Dia melanjutkan korban TPPO berhak mendapatkan restitusi tersebut termuat dalam aturan Pasal 48 ayat (1) Undang-Undang RI Nomor 21 Tahun 2007 tentang Pemberantasan TPPO. Hak restitusi berupa ganti kerugian atas penghasilan, penderitaan, biaya perawatan fisik maupun psikologis, dan kerugian lain akibat perdagangan orang.
“Makanya kami gandeng LPSK membantu kami agar bisa mengkalkulasikan kerugian yang dialami korban dalam bentuk angka. Nanti hasil hitung itu yang akan kami lampirkan dalam kelengkapan berkas perkara,” ujarnya. Dalam kasus TPPO yang memberangkatkan korban MR ke Irak ini pihak kepolisian menetapkan seorang tersangka berinisial ER (38) yang berperan sebagai perekrut asal Kabupaten Lombok Utara.
Sebagai tersangka, ER disangkaan Pasal 10, Pasal 11 juncto Pasal 4 Undang-Undang RI Nomor 21 Tahun 2007 tentang Pemberantasan Tindak Pidana Perdagangan Orang (TPPO) dan/atau Pasal 81 jo. Pasal 69 Undang-Undang RI Nomor 18 Tahun 2017 tentang Perlindungan Pekerja Migran Indonesia (PPMI).

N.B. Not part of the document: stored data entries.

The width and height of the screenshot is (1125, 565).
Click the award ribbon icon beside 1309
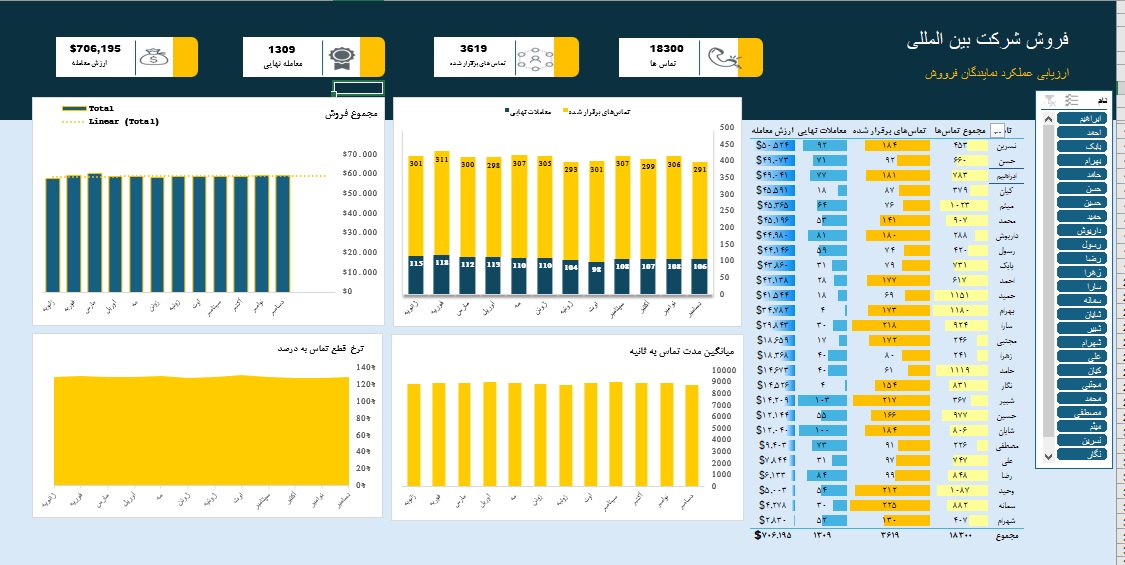tap(341, 57)
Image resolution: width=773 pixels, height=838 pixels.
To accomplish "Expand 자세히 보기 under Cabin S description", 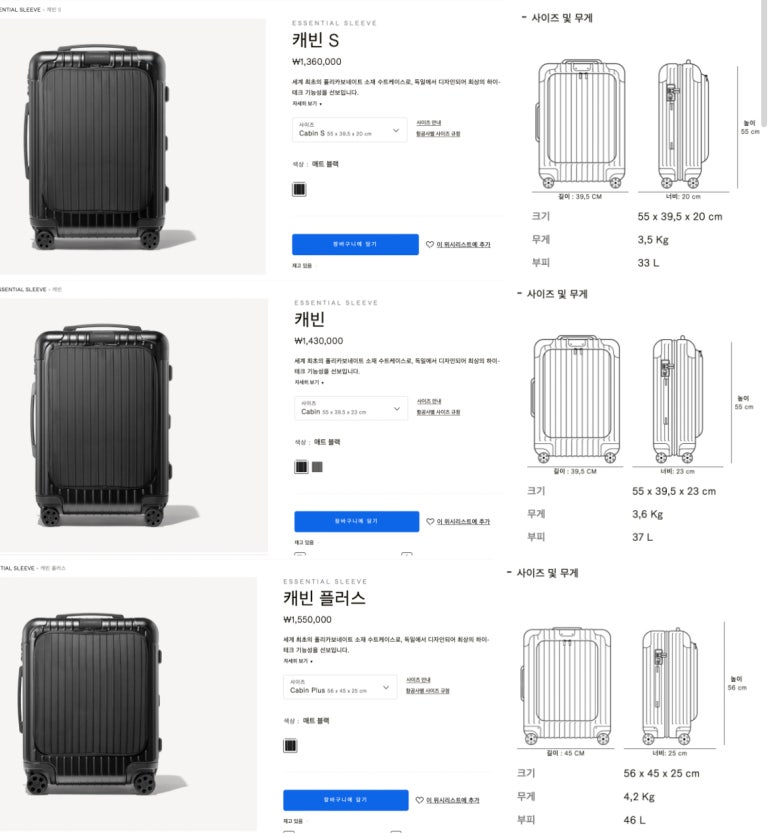I will coord(308,104).
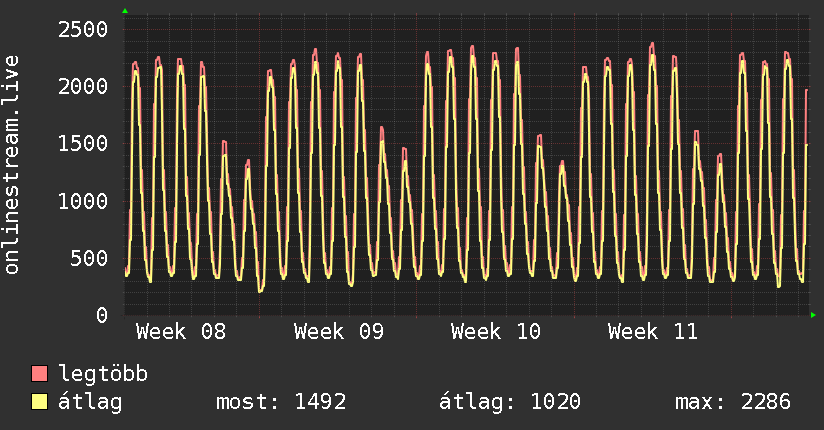The width and height of the screenshot is (824, 430).
Task: Click the 'max: 2286' statistic
Action: coord(733,403)
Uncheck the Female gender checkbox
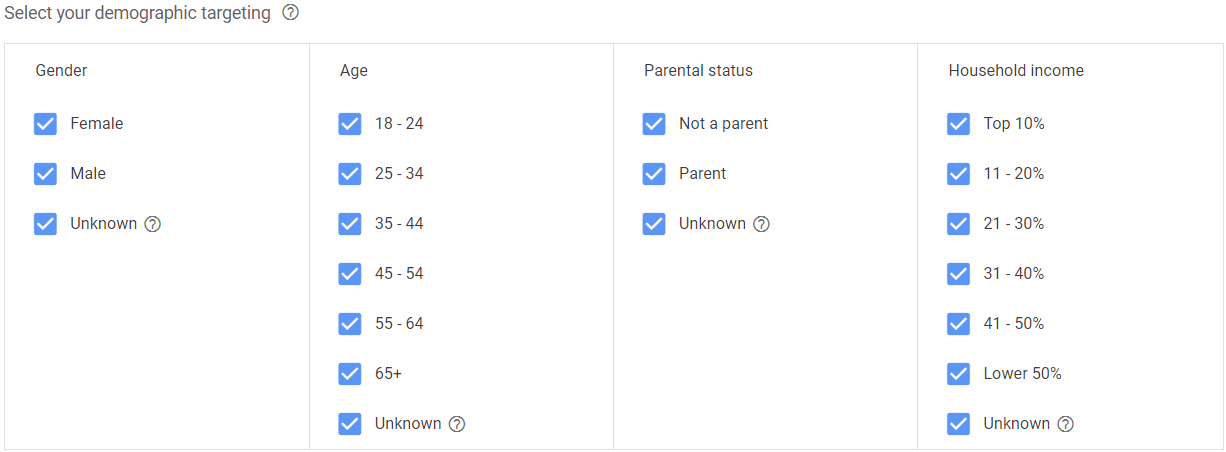1226x452 pixels. click(x=45, y=124)
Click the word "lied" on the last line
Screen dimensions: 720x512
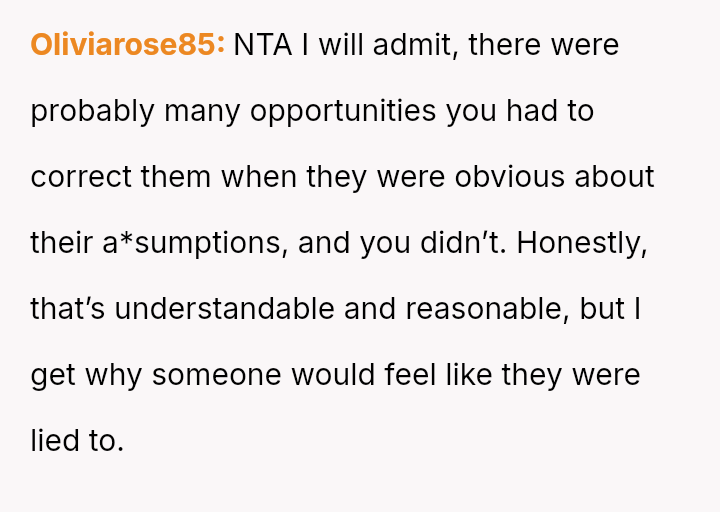[x=59, y=441]
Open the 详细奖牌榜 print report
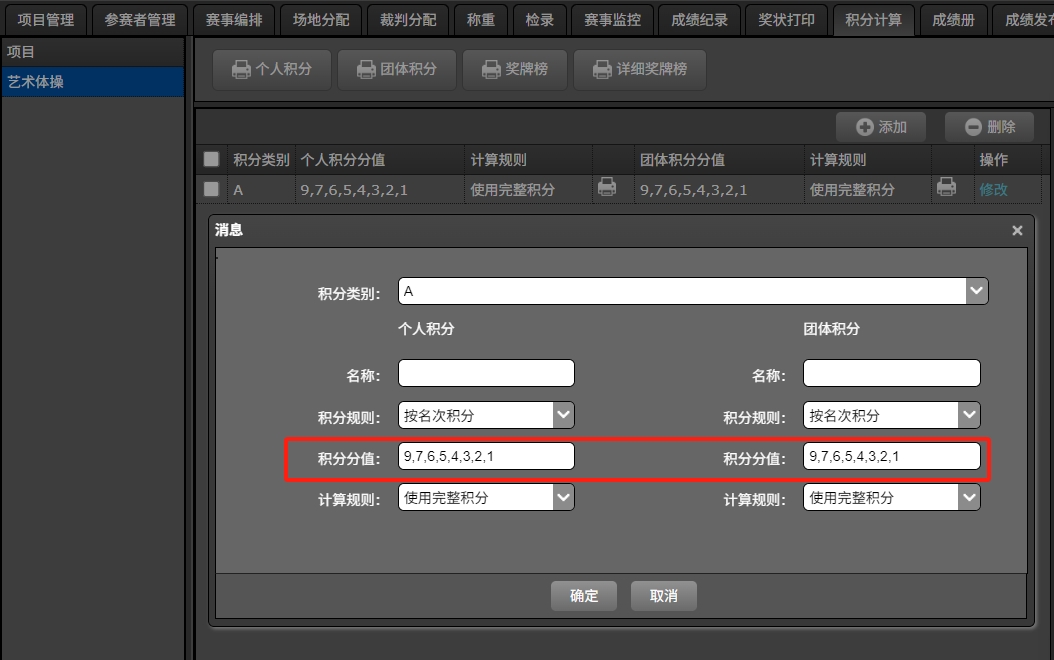 point(639,69)
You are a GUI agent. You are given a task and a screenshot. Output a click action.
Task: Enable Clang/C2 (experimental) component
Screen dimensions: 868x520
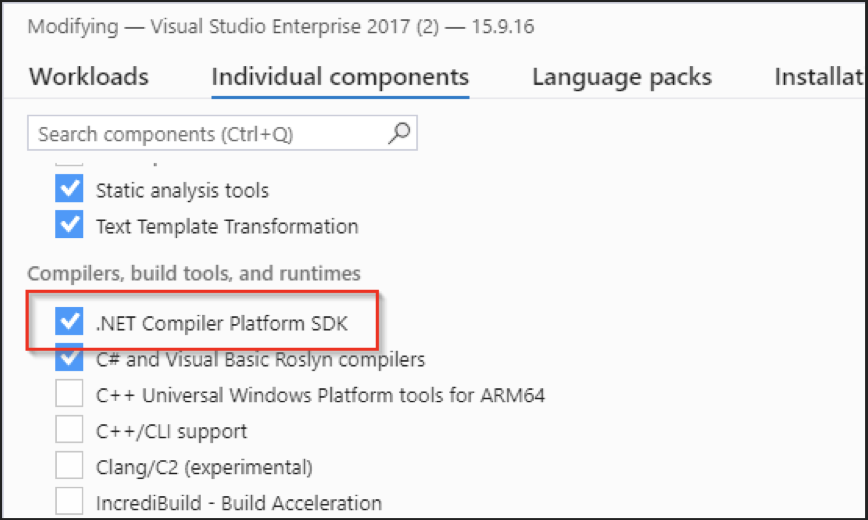pos(70,466)
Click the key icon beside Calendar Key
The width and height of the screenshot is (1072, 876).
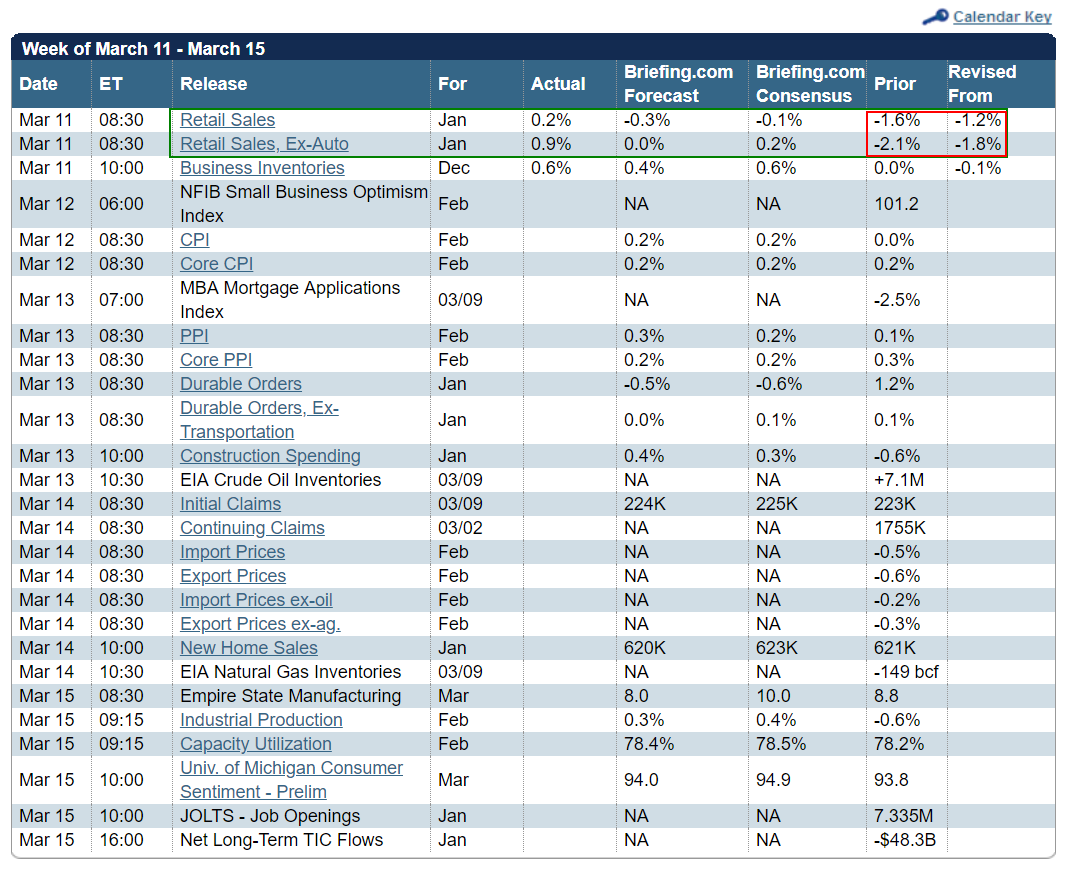tap(935, 16)
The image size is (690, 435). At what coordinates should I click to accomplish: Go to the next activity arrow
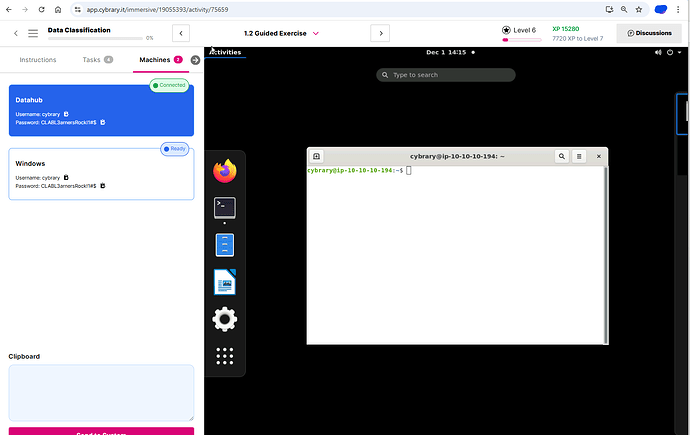(380, 33)
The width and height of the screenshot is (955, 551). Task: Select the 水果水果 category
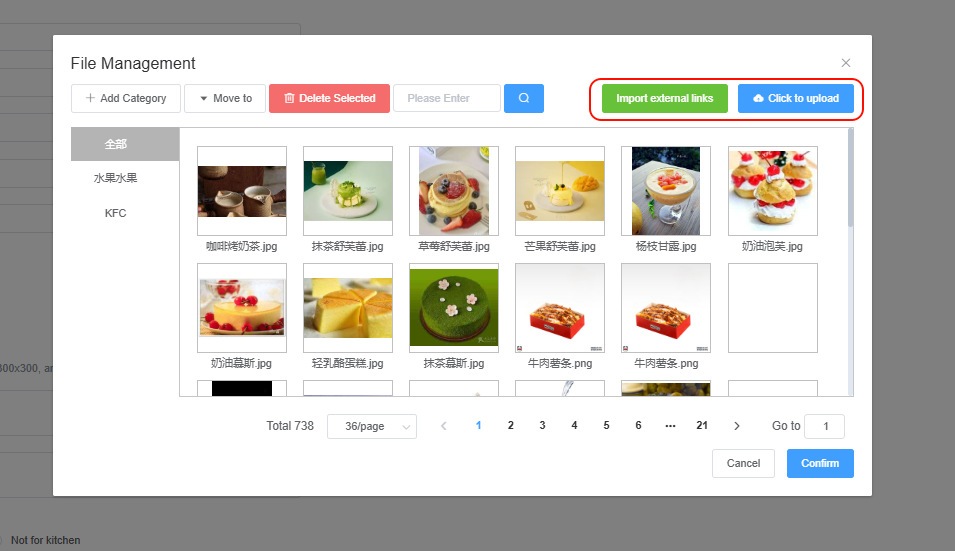pyautogui.click(x=116, y=178)

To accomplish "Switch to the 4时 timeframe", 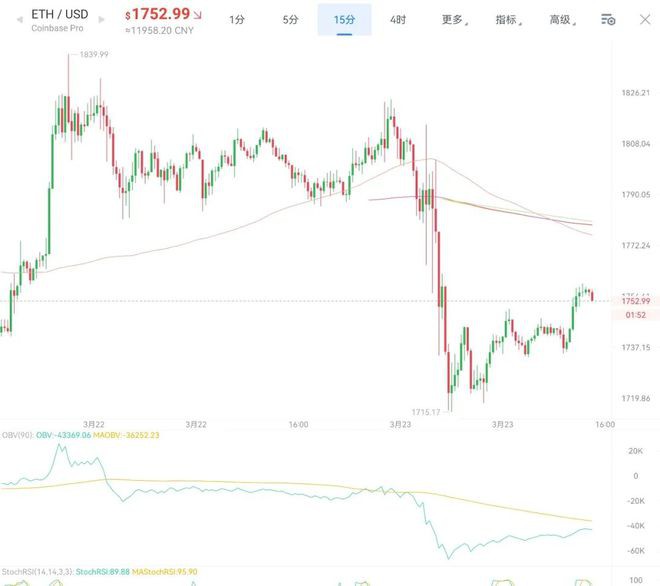I will 398,20.
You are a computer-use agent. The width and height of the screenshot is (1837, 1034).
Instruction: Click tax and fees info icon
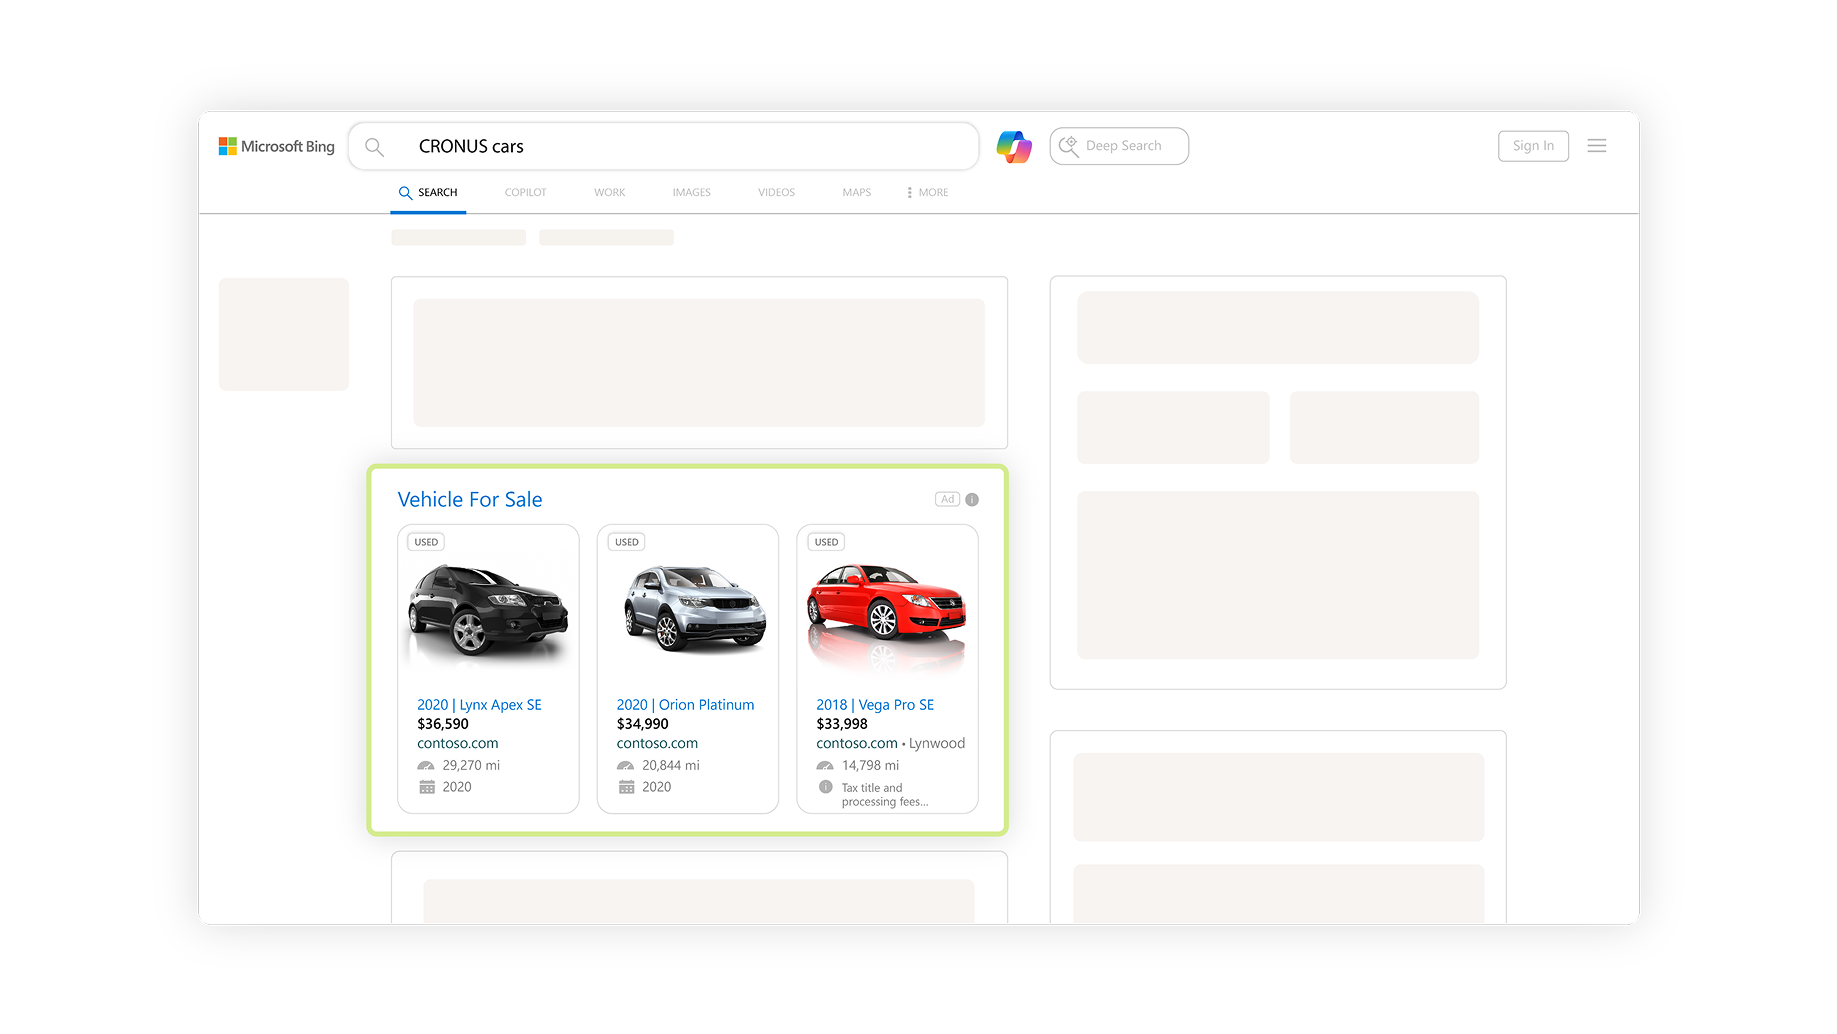point(826,787)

Dalam kasus ini ER berperan sebagai perekrut korban pada tahun 2021 tidak melalui perusahaan yang terdaftar sebagai Perusahaan Penempatan Pekerja Migran Indonesia (P3MI) legal. Tersangka pun awalya merekrut korban dengan menjanjikan kerja di Arab Saudi dengan iming-iming gaji Rp7 juta. Bahkan, untuk menarik perhatian korban, tersangka ER memberikan uang fit (modal pemberangkatan) Rp3 juta dan pelunasan utang Rp1,5 juta.
Selama 10 bulan bekerja di Irak sebagai PMI di bidang domestik terhitung sejak pemberangkatan pada 17 Oktober 202, korban tidak pernah mendapatkan gaji. Sampai pada akhirnya korban mencoba kabur dari salah seorang majikan hingga mengalami patah kaki. Kondisi demikian pun menjadi dasar Tim Subsatgasda TPPO Polda NTB memperjuangkan hak restitusi bagi korban MR yang kini telah kembali berkumpul bersama keluarga di Kabupaten Lombok Utara. (ils)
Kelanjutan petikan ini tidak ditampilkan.